# custom (?) catch can



## redlands_gti (May 12, 2002)

*custom (?) catch can *****5000 mile update******

******5000 mile update at bottom****** 
so i decided to make my own catch can setup. i decided to open up the stock pcv valve on the front of the VC to figure out if i could use it instead of having to buy a adapter block off plate, all it consisted of was two one way valves (which were still working) and a diaphram regulator to prevent too much vacuum on the PCV system when pulling vacuum from the intake pre turbo. all was intact and working. so i cleanit it all up, re-installed it, and removed the hose going from the intake manifold to the VC. i then blocked off the intake manifold using a 3/4" freeze plug, and then blocked off the corresponding 3/4" hole on the PCV valve. thus, it will make the PCV system pull a vacuum from the crankcase through the hose to the VC and then through the VC to the back PCV. i then ran a 3/4" heater hose from the back of the PCV, using some adapters, to the catch can i bought. i then ran a 3/4" hose to the metal pipe going to the pre-turbo intake.
in short, instead of using a block-off plate in place of the front PVC valve, with two hose fittings on it, i just let it pull the vacuum through the front PCV valve, through the VC channel to the rear PCV.
i bought some stainless steel wool to put inside since there is no baffeling. i then welded a bracket up to bolt down the catch can. so far so good. less oil loss, less sputtering, and it is collecting moisture and a little bit of oil so far. only about 500 miles. and, when i first put in the steel wool, i packed it in, and my MPG went down about 5MPG. i think due to loss of vacuum through the crankcase. so i took some out, and it went right back up. thanks, and if you have any questions ask. 
catch can- $30
10' 3/4" heater hose- $7
adapters and clamps- $8
stianless steel wool- $5
bracket- free

































_Modified by redlands_gti at 8:17 PM 12-16-2009_ 

_Modified by redlands_gti at 8:18 PM 12-16-2009_


_Modified by redlands_gti at 8:19 PM 12-16-2009_


----------



## rippie74 (Sep 26, 2007)

very cool... you say the catch can was $30? where did you get it?


----------



## redlands_gti (May 12, 2002)

*Re: (rippie74)*

e-gay
all it is is the two 3/4" fittings on a milled piece of aluminum, screwed down to a aluminum box. no internal baffeling. that's why i added the steel wool.


----------



## Malaco0219 (Mar 18, 2007)

Interesting, I wonder how this works compared to the BSH one. I was wondering when someone would come up with this.

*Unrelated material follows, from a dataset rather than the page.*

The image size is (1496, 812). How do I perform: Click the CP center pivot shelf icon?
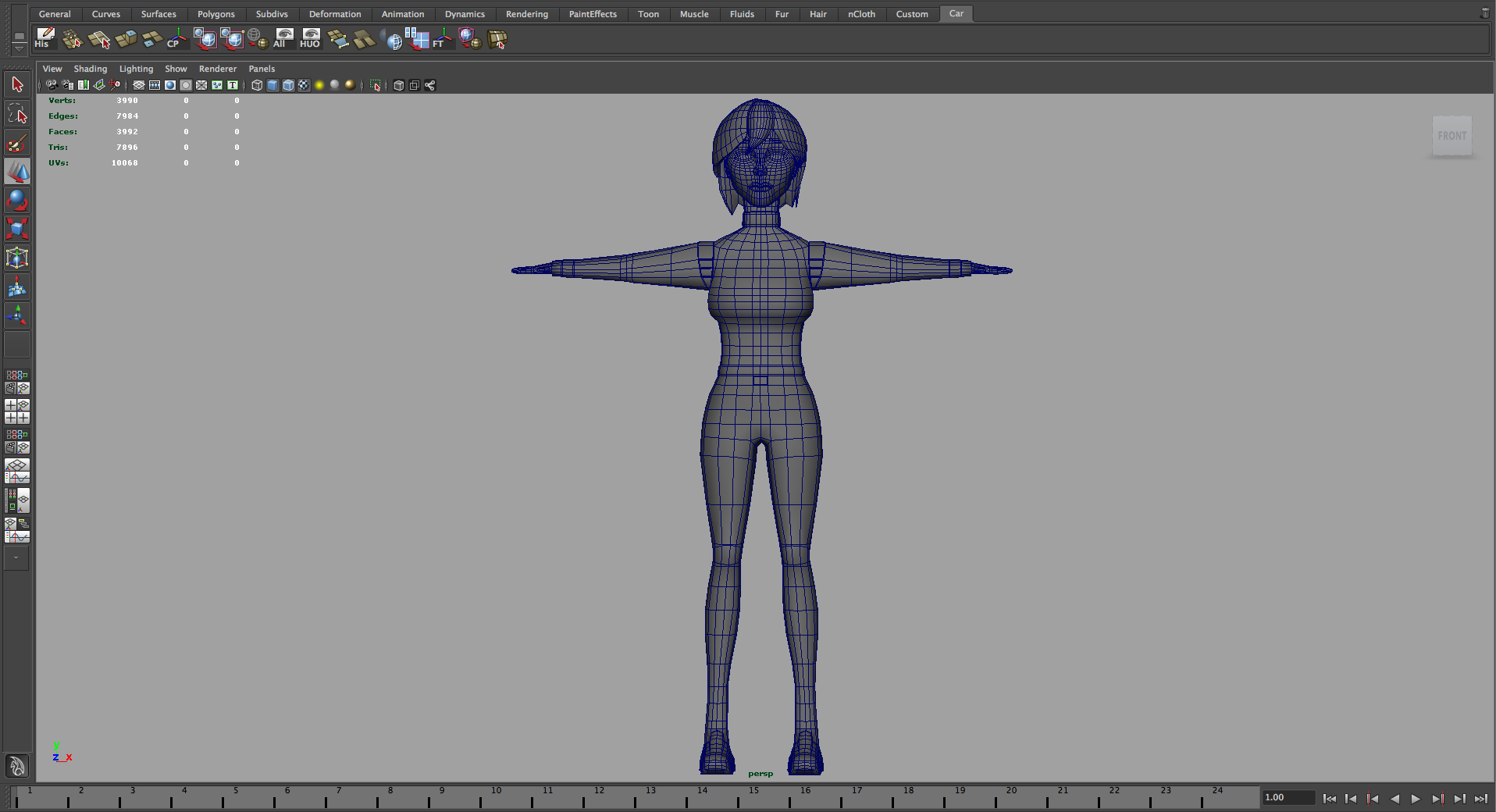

_Modified by Malaco0219 at 5:38 PM 8-28-2009_


----------



## Krieger (May 5, 2009)

when u get time to change ur oil, get it tested. i want to see how the oil reacts to this.
also, by leaving the front accordion hose just plugged up, it will fill with oil and whatnot. how often do u think ull drain it?


----------



## redlands_gti (May 12, 2002)

*Re: (Malaco0219)*


_Quote, originally posted by *Malaco0219* »_Interesting, I wonder how this works compared to the BSH one. I was wondering when someone would come up with this.

_Modified by Malaco0219 at 5:38 PM 8-28-2009_


Yeah, when i saw their design, i kinda looked it over and tried to find a way to do it on the cheap. instead of having a blockoff plate with hose barbs on the front, i just am utilizing the factory PCV to route the vapors to the back PCV and i am pulling it there. Basically instead of the aluminum plate they use, i use the stock valve.

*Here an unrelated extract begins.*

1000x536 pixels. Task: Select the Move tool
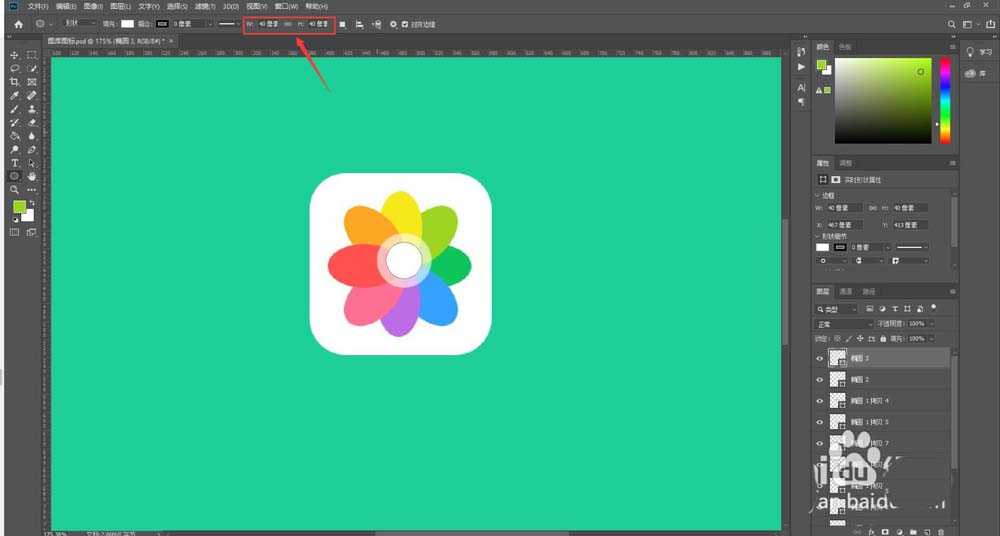(x=15, y=55)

_Quote, originally posted by *Krieger* »_when u get time to change ur oil, get it tested. i want to see how the oil reacts to this.
also, by leaving the front accordion hose just plugged up, it will fill with oil and whatnot. how often do u think ull drain it?

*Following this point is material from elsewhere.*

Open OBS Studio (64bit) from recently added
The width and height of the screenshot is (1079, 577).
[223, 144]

and i dont have the front hose plugged in. i put freeze plugs on both the PCV valve and on the manifold. and so far, their has been little oil/water in the can. on another pose you can see i just cleaned my valves and they really didnt look too bad so it might not have been too much oil in my system.


----------



## GTiWV (Jul 31, 2008)

im considering doing this. but im also considering a BSH kit also.


----------



## redlands_gti (May 12, 2002)

*Re: (GTiWV)*

this is a little diagram of the vacuum. where it pulls from, and where it goes.


----------



## redlands_gti (May 12, 2002)

*Re: (redlands_gti)*

checked can today, 2mm of fluid on bottom. not bad for 2000 miles.


----------



## RABIDRABBIT1983 (May 13, 2003)

*Re: (redlands_gti)*

Keep an eye on the steel wool breaking down and getting in the return line. That's the downside of the non baffled/screened cans, but great job on making your own setup for a fraction of the kits out there! http://****************.com/smile/emthup.gif


----------



## redlands_gti (May 12, 2002)

*Re: (RABIDRABBIT1983)*


_Quote, originally posted by *RABIDRABBIT1983* »_Keep an eye on the steel wool breaking down and getting in the return line. That's the downside of the non baffled/screened cans, but great job on making your own setup for a fraction of the kits out there! http://****************.com/smile/emthup.gif 

shouldn't break down, it's stainless steel wool. Hopefully it lasts.


----------



## Krieger (May 5, 2009)

*Re: (redlands_gti)*

when they are exposed to the fuel, oil, and all the other stuff from our cars, plus immense heat, they slowly break down.
im debating about whether to do this or the vent to exhaust...


----------



## dooglaz (Sep 10, 2007)

*Re: (redlands_gti)*


_Quote, originally posted by *redlands_gti* »_this is a little diagram of the vacuum. where it pulls from, and where it goes.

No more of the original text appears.